Protests disrupt India’s nuclear energy plan
For nearly 400 days, residents of fishing villages in the southern Indian state of Tamil Nadu have demonstrated against a new seaside nuclear plant here. Thousands marched toward the site this week, chanting, “We don’t want nuclear power,” until police firing tear gas and brandishing bamboo canes beat them back.
It took 14 years and help from Russia to build the twin reactors here, and the plant is weeks from beginning production. But as post-Fukushima fears about the safety of nuclear reactors reached a peak last week, India’s hope of meeting some of its growing energy deficit with nuclear power in the next two decades appears increasingly unrealistic.
On Thursday, the protesters waded into the sea near the plant, standing in chest-high water to draw attention to their fears and vowing to prevent engineers from loading fuel into the reactor. Similar protests over health concerns and the acquisition of farmland have stalled several proposed nuclear power plants across India, including at sites set aside for American and French companies.
At stake is India’s ability to fuel its economic ambitions by setting up more power plants as well as its ability to address a growing tide of popular protests in a democratic manner.
Analysts say a quiet discontent began to surface after last year’s earthquake and tsunami-triggered crisis at the Fukushima Daiichi nuclear plant in Japan.
“What happened in Fukushima may have provided a catalyst for the local protests,” said Barun Mitra, director of the Liberty Institute, a New Delhi-based free-market economic think tank. “But the real issue is the declining credibility of our governing institutions and the past failure of the system to ensure that the people living around such big projects enjoy benefits, too.”
Just five years ago, many Indian officials championed nuclear power as a way to reduce the nation’s reliance on coal-fired plants that produce greenhouse gases, and predicted that nuclear energy could contribute as much as 15 percent of the country’s power needs by 2030, up from less than 3 percent now.
In 2008, Prime Minister Manmohan Singh signed a landmark civil nuclear agreement with the United States that was supposed to signal not only the beginning of a new strategic partnership but also pave the way for building at least 25 new reactors in two decades. India has 20 nuclear reactors, 10 of which were commissioned after 2000.
But two sites set aside for GE and Westinghouse are among the projects that are yet to take off because of local opposition and a new compensation law that deters foreign investors.

◆ ◆ ◆ ◆

List of tasks:
A. Reproduce the part of the nuclear protest article from "Just five years" to "deters foreign investors.".
B. Answer these questions using the article on India's nuclear protests:
(i) For about how many days have the fishing village residents in Tamil Nadu been demonstrating?
(ii) How many years did it take to build the twin reactors at the plant?
(iii) How many nuclear reactors does India have?
C. Pick up the article on protests against India's nuclear power plans after its last sentence and keep writing.

Extracted entries:

◆ ◆ ◆ ◆

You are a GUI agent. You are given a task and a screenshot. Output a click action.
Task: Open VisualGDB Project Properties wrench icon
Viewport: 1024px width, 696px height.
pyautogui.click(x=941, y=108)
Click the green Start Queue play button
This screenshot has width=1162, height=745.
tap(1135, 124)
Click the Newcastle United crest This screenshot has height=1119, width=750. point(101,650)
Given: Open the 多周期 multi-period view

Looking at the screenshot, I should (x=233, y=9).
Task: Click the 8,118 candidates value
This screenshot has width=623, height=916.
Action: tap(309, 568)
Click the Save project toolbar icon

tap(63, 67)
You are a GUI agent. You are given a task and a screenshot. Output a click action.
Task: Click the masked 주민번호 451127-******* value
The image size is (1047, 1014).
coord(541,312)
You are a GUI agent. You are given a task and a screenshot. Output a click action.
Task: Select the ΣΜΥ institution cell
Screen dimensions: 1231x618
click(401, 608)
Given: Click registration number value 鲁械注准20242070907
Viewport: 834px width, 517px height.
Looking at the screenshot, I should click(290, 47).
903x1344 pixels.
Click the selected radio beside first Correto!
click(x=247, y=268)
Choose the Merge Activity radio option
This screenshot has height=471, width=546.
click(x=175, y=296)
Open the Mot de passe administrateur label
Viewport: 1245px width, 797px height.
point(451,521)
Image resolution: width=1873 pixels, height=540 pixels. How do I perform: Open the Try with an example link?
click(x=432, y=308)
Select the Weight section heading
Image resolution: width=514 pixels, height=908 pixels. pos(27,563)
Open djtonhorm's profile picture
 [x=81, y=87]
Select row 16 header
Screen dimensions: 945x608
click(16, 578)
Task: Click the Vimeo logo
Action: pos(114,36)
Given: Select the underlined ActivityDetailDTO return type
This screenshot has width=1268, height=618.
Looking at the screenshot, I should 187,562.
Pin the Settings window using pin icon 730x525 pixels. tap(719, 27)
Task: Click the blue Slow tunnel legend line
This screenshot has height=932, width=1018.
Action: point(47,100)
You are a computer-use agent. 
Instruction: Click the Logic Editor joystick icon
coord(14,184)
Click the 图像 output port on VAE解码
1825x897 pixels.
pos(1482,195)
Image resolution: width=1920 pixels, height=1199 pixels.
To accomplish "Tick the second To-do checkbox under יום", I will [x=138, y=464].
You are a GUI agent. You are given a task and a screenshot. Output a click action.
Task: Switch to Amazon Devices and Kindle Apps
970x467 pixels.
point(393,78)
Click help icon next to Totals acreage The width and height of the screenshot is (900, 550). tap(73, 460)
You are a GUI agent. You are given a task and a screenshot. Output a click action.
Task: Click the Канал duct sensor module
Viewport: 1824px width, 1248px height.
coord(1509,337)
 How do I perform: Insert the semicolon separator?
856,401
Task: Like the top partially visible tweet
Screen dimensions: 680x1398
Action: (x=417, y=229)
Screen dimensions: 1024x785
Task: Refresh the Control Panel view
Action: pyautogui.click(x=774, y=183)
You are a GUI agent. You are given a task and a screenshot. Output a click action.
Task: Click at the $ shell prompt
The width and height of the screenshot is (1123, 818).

◆ ◆ ◆ ◆

Exercise responses:
A.
Just five years ago, many Indian officials championed nuclear power as a way to reduce the nation’s reliance on coal-fired plants that produce greenhouse gases, and predicted that nuclear energy could contribute as much as 15 percent of the country’s power needs by 2030, up from less than 3 percent now.
In 2008, Prime Minister Manmohan Singh signed a landmark civil nuclear agreement with the United States that was supposed to signal not only the beginning of a new strategic partnership but also pave the way for building at least 25 new reactors in two decades. India has 20 nuclear reactors, 10 of which were commissioned after 2000.
But two sites set aside for GE and Westinghouse are among the projects that are yet to take off because of local opposition and a new compensation law that deters foreign investors.

B.
(i) Nearly 400 days.
(ii) 14 years.
(iii) 20.

C.
A massive power black out across much of India in late July served as a reminder of the nation’s inability to meet its soaring energy needs. Power cuts are routine, and about 400 million people are not connected to the national grid.
In August, a high court in Tamil Nadu gave the green light to the government-owned Nuclear Power Corp. of India to begin operating the plant. The country’s supreme court upheld the verdict Thursday, and nuclear scientists and engineers met in Mumbai the next day to discuss the process for beginning to load uranium fuel into the reactor.
“We don’t want a nuclear plant in our neighborhood because radiation will cause cancer, and our children will be born with big heads and twisted limbs,” said Rithamma Shankar, 43, who had a nose injury from the police beating.
Nuclear energy officials say the plant has enough safety measures to withstand a natural disaster.
“The design Russians provided to India was not its top model at the time the agreement was made, but India added layers of safety over and above the Russian design,” said a nuclear energy analyst in the United States speaking on the condition of anonymity because he is not authorized to talk to the media.
But when villagers demanded to see the safety report under the Right to Information law, it was not released.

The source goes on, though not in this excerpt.